» What to produce
Print the line containing "Open the language translation icon" and every later line of the records. Keep each one exactly as given, ending with the last.

/---

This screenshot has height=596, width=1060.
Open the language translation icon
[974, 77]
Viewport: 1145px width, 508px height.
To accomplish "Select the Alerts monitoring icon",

\---

» Task output
Open the language translation icon
[974, 77]
Viewport: 1145px width, 508px height.
To accomplish "Select the Alerts monitoring icon",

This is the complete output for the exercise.